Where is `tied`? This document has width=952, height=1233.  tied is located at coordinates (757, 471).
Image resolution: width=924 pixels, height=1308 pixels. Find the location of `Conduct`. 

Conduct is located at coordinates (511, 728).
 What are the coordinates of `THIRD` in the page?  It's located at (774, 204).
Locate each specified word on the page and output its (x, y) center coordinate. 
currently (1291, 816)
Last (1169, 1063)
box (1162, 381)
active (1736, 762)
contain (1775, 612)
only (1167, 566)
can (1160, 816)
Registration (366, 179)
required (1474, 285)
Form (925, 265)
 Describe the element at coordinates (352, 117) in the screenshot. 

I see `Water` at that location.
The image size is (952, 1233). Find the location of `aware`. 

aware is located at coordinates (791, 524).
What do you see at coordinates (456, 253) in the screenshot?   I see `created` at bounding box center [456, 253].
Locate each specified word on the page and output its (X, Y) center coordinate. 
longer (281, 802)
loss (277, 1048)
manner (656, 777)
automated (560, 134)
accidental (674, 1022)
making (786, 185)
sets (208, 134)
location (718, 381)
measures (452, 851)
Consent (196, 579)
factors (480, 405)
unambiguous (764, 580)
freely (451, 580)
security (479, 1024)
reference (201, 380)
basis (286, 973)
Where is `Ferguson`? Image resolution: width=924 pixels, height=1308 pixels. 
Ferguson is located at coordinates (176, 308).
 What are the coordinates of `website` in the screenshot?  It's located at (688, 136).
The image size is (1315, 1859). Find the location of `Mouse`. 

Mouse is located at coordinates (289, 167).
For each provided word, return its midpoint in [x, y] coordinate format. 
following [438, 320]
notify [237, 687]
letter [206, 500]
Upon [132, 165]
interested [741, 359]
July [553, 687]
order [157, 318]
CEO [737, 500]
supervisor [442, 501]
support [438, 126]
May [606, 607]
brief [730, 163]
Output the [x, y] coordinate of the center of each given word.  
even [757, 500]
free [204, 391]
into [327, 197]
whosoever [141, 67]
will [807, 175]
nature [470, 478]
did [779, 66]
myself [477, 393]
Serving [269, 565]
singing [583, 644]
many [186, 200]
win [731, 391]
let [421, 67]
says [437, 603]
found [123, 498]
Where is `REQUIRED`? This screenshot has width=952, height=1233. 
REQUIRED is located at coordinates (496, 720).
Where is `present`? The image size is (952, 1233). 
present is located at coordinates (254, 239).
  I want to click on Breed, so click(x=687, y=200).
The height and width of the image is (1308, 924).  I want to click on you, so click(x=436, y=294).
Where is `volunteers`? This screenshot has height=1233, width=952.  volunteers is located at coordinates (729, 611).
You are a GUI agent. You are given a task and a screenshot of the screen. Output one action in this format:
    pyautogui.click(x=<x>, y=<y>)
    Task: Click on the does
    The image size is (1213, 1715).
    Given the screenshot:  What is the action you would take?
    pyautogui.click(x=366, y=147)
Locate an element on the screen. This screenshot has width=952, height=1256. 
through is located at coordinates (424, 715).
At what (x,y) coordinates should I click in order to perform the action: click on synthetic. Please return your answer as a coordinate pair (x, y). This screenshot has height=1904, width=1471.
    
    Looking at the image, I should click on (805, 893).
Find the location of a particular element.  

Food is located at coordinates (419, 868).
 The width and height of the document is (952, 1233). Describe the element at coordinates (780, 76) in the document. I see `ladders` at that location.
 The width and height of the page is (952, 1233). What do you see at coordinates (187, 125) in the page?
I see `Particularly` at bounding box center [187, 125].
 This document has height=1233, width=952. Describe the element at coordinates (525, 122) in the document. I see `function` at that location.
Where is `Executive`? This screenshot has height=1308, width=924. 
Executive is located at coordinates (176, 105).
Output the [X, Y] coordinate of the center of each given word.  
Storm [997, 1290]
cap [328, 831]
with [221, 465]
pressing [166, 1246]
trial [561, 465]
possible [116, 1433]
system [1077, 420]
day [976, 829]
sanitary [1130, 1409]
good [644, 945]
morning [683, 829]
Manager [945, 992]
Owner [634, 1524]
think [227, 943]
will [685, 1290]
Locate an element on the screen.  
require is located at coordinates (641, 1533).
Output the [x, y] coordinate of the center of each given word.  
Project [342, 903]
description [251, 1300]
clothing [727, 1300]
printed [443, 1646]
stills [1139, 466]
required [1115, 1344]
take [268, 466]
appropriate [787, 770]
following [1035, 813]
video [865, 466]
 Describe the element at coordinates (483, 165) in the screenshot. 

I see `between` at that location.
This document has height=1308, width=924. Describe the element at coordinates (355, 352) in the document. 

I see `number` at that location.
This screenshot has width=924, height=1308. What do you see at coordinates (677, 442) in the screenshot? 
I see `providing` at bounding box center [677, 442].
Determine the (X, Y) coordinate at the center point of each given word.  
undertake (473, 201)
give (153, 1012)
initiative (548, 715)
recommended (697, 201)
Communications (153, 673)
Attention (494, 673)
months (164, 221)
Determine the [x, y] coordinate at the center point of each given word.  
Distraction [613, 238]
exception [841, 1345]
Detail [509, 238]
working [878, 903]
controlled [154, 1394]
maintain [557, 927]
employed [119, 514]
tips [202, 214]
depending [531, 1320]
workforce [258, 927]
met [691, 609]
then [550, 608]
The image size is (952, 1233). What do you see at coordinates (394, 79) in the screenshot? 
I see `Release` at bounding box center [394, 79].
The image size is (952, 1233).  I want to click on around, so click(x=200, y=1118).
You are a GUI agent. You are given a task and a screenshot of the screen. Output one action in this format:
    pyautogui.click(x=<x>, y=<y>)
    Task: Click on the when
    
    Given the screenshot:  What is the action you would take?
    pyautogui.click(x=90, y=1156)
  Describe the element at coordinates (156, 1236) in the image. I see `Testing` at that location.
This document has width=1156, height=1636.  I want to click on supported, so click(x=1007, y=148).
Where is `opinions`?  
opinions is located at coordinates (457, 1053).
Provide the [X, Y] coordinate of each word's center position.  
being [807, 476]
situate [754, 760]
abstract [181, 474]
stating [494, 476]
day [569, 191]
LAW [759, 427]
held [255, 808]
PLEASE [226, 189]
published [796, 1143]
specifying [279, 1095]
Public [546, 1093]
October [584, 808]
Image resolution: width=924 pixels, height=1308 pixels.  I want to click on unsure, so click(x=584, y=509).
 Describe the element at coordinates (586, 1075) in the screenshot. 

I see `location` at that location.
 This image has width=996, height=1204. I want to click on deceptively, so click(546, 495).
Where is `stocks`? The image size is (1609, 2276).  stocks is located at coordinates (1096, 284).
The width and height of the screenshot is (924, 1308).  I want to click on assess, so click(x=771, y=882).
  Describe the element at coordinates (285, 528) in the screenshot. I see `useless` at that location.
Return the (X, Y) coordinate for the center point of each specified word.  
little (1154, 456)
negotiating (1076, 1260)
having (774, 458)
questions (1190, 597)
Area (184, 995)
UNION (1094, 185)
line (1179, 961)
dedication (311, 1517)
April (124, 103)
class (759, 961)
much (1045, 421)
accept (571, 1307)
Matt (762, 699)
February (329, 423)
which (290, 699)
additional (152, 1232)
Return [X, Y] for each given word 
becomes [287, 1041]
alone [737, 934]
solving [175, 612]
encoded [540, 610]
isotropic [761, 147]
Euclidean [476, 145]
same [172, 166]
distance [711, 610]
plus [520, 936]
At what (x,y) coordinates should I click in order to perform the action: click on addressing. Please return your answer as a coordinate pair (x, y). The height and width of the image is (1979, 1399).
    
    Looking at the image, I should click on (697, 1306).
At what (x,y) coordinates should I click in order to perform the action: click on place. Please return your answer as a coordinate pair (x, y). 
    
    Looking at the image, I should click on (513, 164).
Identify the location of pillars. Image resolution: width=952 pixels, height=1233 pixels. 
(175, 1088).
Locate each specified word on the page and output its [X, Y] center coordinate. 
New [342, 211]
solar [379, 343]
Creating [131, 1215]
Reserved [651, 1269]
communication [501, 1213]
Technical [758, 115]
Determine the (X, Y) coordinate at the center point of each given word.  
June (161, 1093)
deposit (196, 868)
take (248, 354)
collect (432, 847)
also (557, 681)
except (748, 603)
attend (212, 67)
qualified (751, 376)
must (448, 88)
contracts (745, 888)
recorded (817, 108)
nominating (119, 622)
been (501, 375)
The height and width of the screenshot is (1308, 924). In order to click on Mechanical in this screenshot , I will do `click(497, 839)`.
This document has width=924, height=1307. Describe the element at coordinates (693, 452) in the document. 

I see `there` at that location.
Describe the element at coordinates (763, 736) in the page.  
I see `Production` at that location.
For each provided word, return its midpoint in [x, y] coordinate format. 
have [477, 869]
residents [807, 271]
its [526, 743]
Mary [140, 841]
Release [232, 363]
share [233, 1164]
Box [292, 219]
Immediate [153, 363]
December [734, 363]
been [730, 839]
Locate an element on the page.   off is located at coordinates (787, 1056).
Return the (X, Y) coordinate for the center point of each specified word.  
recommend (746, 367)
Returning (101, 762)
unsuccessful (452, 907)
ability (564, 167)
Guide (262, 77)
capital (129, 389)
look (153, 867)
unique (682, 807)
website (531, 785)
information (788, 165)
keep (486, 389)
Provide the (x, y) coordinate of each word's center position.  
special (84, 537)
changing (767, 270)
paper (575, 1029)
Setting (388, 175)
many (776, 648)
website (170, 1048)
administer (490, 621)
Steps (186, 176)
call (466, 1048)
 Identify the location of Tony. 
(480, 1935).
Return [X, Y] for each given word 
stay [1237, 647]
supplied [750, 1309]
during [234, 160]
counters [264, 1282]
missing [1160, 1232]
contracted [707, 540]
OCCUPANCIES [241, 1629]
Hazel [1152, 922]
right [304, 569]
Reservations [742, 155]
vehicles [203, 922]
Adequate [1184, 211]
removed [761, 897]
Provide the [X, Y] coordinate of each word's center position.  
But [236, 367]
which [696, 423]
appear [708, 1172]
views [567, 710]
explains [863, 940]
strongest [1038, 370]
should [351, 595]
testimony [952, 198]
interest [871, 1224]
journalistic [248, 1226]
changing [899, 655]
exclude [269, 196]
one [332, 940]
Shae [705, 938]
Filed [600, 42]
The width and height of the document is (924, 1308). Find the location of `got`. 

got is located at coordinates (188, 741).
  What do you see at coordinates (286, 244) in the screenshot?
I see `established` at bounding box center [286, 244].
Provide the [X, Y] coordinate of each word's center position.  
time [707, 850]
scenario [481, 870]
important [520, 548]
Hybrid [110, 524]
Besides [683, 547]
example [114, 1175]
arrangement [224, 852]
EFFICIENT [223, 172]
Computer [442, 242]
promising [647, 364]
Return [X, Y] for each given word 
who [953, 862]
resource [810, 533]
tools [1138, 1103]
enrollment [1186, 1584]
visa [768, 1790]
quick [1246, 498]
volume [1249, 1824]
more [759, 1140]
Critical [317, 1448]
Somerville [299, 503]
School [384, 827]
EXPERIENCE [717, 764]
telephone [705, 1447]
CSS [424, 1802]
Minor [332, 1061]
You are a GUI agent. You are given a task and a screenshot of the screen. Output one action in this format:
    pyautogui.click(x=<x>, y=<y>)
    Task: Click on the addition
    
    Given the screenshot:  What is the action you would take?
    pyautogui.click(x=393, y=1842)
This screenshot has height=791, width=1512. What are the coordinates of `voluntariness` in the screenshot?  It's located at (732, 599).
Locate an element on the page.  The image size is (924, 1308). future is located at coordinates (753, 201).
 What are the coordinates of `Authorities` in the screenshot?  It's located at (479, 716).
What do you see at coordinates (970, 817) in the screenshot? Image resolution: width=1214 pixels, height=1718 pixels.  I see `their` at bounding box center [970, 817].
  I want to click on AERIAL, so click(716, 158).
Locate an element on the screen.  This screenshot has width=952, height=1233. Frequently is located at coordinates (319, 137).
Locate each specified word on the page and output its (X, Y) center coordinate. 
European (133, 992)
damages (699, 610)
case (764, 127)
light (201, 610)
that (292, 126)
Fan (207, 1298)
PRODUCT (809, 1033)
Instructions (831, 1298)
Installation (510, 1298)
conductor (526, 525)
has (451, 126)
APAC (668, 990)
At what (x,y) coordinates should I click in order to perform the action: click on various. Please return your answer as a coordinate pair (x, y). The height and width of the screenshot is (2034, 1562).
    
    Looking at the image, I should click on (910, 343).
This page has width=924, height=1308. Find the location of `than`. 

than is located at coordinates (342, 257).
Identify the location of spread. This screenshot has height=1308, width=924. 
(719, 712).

> _Requirements_: Reproduce the items verbatim, from the very first line through the line containing "What do you see at coordinates (456, 253)", inclusive.

> _Response to this exercise_:
Where is `tied`? This document has width=952, height=1233.  tied is located at coordinates (757, 471).
Image resolution: width=924 pixels, height=1308 pixels. Find the location of `Conduct`. 

Conduct is located at coordinates (511, 728).
 What are the coordinates of `THIRD` in the page?  It's located at (774, 204).
Locate each specified word on the page and output its (x, y) center coordinate. 
currently (1291, 816)
Last (1169, 1063)
box (1162, 381)
active (1736, 762)
contain (1775, 612)
only (1167, 566)
can (1160, 816)
Registration (366, 179)
required (1474, 285)
Form (925, 265)
 Describe the element at coordinates (352, 117) in the screenshot. 

I see `Water` at that location.
The image size is (952, 1233). Find the location of `aware`. 

aware is located at coordinates (791, 524).
What do you see at coordinates (456, 253) in the screenshot?   I see `created` at bounding box center [456, 253].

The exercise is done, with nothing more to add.